**What the exercise asks:** Each record, word for word and stripped of pictures, is what the answer should contain.

Data records:
****************************************
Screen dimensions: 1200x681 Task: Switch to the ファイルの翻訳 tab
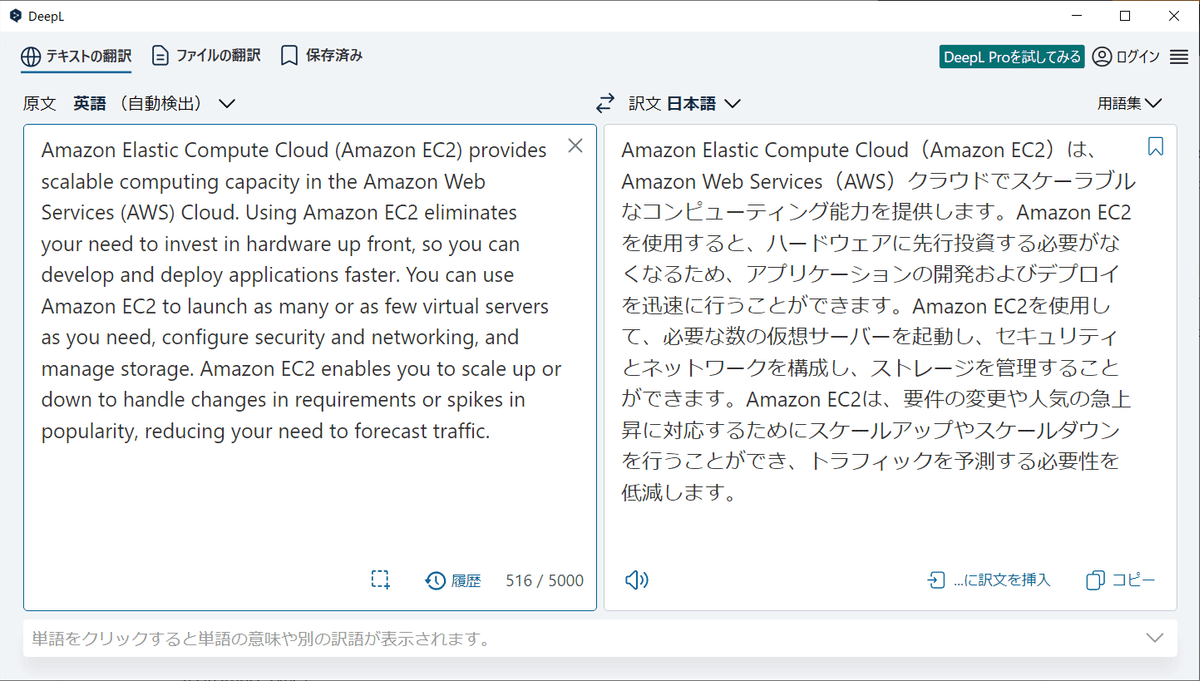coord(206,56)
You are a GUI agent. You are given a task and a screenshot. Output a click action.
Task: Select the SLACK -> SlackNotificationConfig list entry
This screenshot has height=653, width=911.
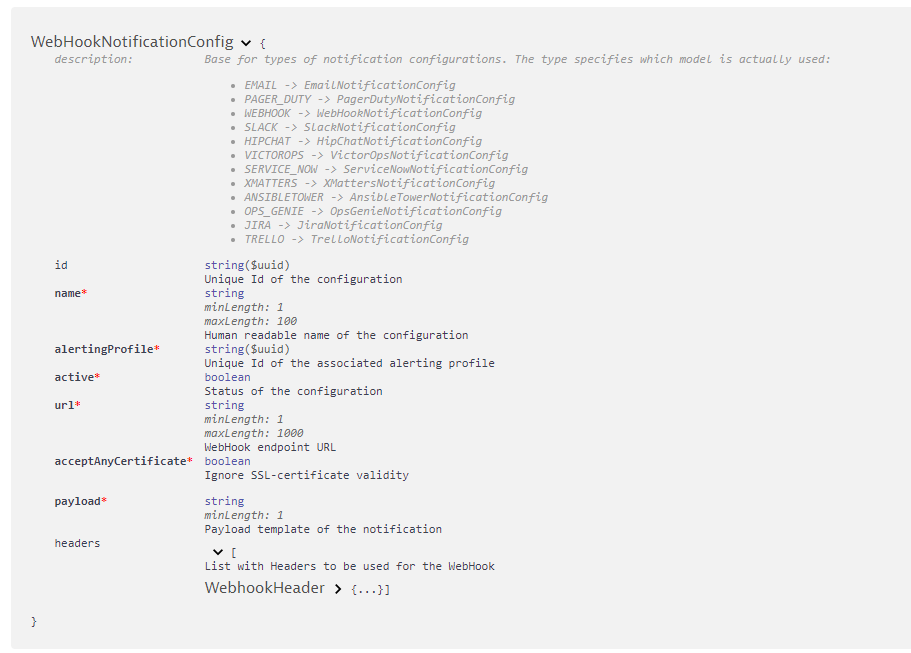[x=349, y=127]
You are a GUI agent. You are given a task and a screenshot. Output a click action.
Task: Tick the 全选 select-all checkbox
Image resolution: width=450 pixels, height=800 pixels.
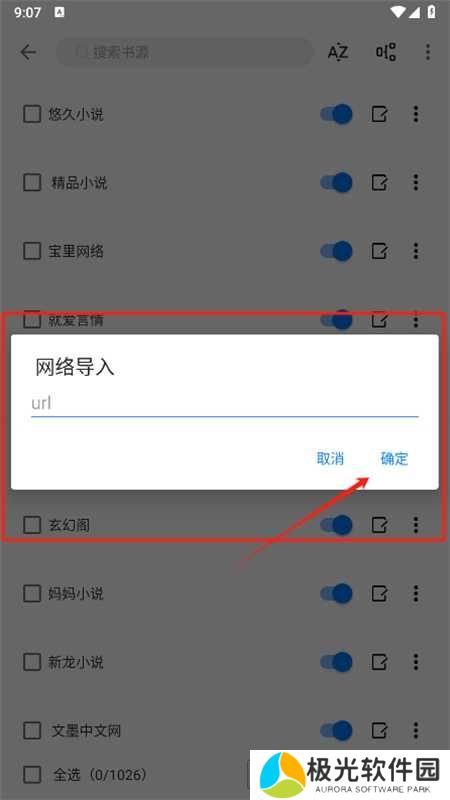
****************************************
**Task response:**
Screen dimensions: 1200x681 Task: Switch to the ファイルの翻訳 tab
coord(206,56)
You are a GUI agent. You are given a task and a screenshot. Output a click action.
Task: Select the SLACK -> SlackNotificationConfig list entry
This screenshot has height=653, width=911.
[x=349, y=127]
You are a GUI agent. You are given a task and a screenshot. Output a click action.
Task: Tick the 全选 select-all checkbox
Image resolution: width=450 pixels, height=800 pixels.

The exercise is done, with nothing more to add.